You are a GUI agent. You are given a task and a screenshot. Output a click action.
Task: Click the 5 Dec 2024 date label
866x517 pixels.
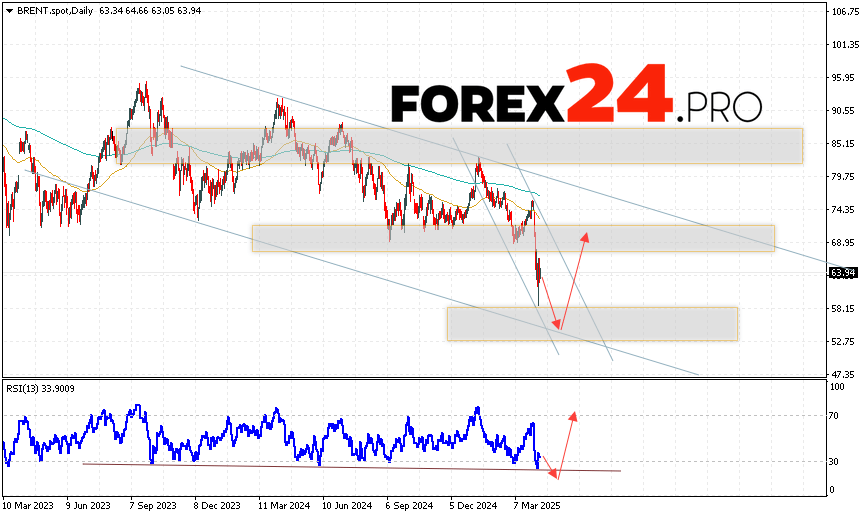[471, 506]
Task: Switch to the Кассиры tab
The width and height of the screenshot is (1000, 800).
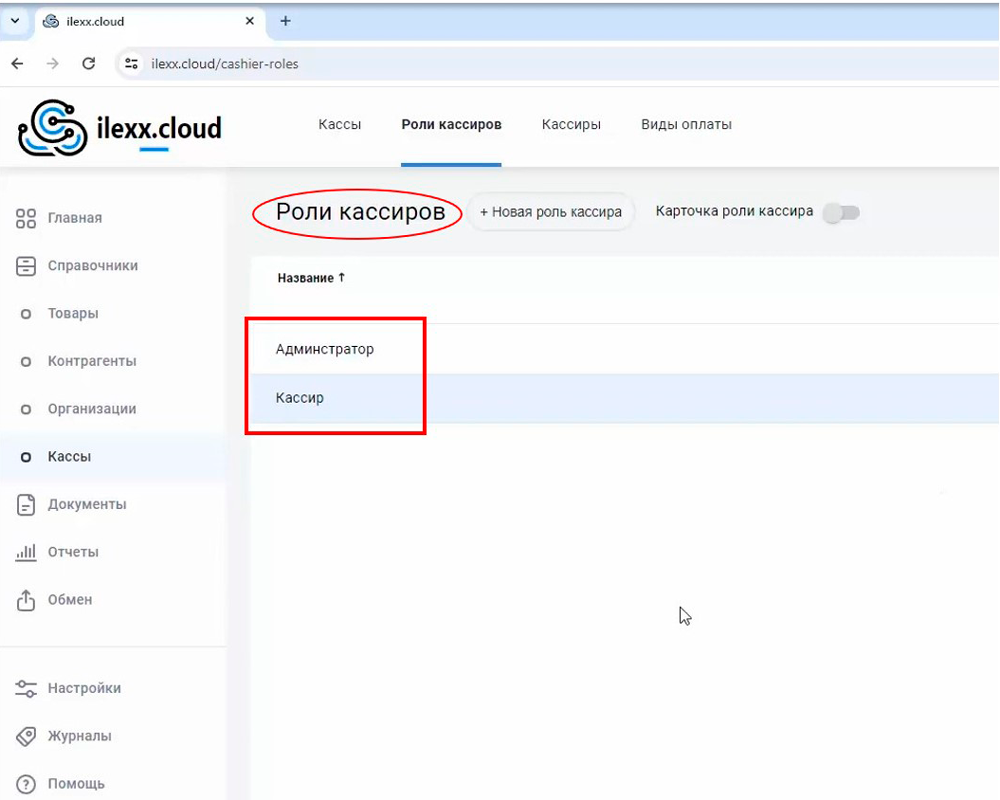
★ ★ ★
### Task description
Reproduce every line of the listing above word for word, leaving out the pictures.

### Written response
You are a GUI agent. You are given a task and a screenshot. Output a click action.
Task: Click the 5 Dec 2024 date label
866x517 pixels.
[471, 506]
Task: Switch to the Кассиры tab
The width and height of the screenshot is (1000, 800).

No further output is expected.